■ **Required work**
Give back every entry, copied exactly.

■ **Dataset records**
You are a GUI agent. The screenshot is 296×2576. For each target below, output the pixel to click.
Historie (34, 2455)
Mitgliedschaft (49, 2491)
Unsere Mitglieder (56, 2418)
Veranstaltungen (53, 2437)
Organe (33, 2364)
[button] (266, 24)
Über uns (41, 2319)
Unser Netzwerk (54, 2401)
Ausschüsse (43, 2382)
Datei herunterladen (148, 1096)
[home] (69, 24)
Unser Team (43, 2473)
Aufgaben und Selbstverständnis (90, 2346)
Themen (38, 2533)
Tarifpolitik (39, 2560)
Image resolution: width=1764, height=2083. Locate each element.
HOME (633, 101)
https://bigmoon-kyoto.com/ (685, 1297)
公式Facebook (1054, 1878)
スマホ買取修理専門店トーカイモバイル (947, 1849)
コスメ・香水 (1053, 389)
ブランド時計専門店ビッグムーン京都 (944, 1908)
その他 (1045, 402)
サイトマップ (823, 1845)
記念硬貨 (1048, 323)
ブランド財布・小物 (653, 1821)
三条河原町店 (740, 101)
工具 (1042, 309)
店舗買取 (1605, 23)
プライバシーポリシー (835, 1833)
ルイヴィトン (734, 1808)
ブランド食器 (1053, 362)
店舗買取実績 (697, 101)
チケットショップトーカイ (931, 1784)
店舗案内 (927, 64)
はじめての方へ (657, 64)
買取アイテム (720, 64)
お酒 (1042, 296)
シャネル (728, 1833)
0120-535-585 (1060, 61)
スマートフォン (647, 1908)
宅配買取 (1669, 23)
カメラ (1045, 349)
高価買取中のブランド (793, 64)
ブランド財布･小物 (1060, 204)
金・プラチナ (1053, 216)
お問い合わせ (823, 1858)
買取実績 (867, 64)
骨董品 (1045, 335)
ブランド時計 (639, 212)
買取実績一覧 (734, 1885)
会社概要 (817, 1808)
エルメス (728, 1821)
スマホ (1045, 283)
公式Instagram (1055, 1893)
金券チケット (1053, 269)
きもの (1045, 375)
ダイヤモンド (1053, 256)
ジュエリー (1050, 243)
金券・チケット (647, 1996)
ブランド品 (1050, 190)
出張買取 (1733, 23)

■ **Output below**
You are a GUI agent. The screenshot is 296×2576. For each target below, output the pixel to click.
Historie (34, 2455)
Mitgliedschaft (49, 2491)
Unsere Mitglieder (56, 2418)
Veranstaltungen (53, 2437)
Organe (33, 2364)
[button] (266, 24)
Über uns (41, 2319)
Unser Netzwerk (54, 2401)
Ausschüsse (43, 2382)
Datei herunterladen (148, 1096)
[home] (69, 24)
Unser Team (43, 2473)
Aufgaben und Selbstverständnis (90, 2346)
Themen (38, 2533)
Tarifpolitik (39, 2560)
Image resolution: width=1764, height=2083. Locate each element.
HOME (633, 101)
https://bigmoon-kyoto.com/ (685, 1297)
公式Facebook (1054, 1878)
スマホ買取修理専門店トーカイモバイル (947, 1849)
コスメ・香水 (1053, 389)
ブランド時計専門店ビッグムーン京都 (944, 1908)
その他 (1045, 402)
サイトマップ (823, 1845)
記念硬貨 (1048, 323)
ブランド財布・小物 (653, 1821)
三条河原町店 (740, 101)
工具 (1042, 309)
店舗買取 (1605, 23)
プライバシーポリシー (835, 1833)
ルイヴィトン (734, 1808)
ブランド食器 (1053, 362)
店舗買取実績 (697, 101)
チケットショップトーカイ (931, 1784)
店舗案内 (927, 64)
はじめての方へ (657, 64)
買取アイテム (720, 64)
お酒 (1042, 296)
シャネル (728, 1833)
0120-535-585 (1060, 61)
スマートフォン (647, 1908)
宅配買取 (1669, 23)
カメラ (1045, 349)
高価買取中のブランド (793, 64)
ブランド財布･小物 (1060, 204)
金・プラチナ (1053, 216)
お問い合わせ (823, 1858)
買取実績 (867, 64)
骨董品 (1045, 335)
ブランド時計 (639, 212)
買取実績一覧 (734, 1885)
会社概要 (817, 1808)
エルメス (728, 1821)
スマホ (1045, 283)
公式Instagram (1055, 1893)
金券チケット (1053, 269)
きもの (1045, 375)
ダイヤモンド (1053, 256)
ジュエリー (1050, 243)
金券・チケット (647, 1996)
ブランド品 (1050, 190)
出張買取 (1733, 23)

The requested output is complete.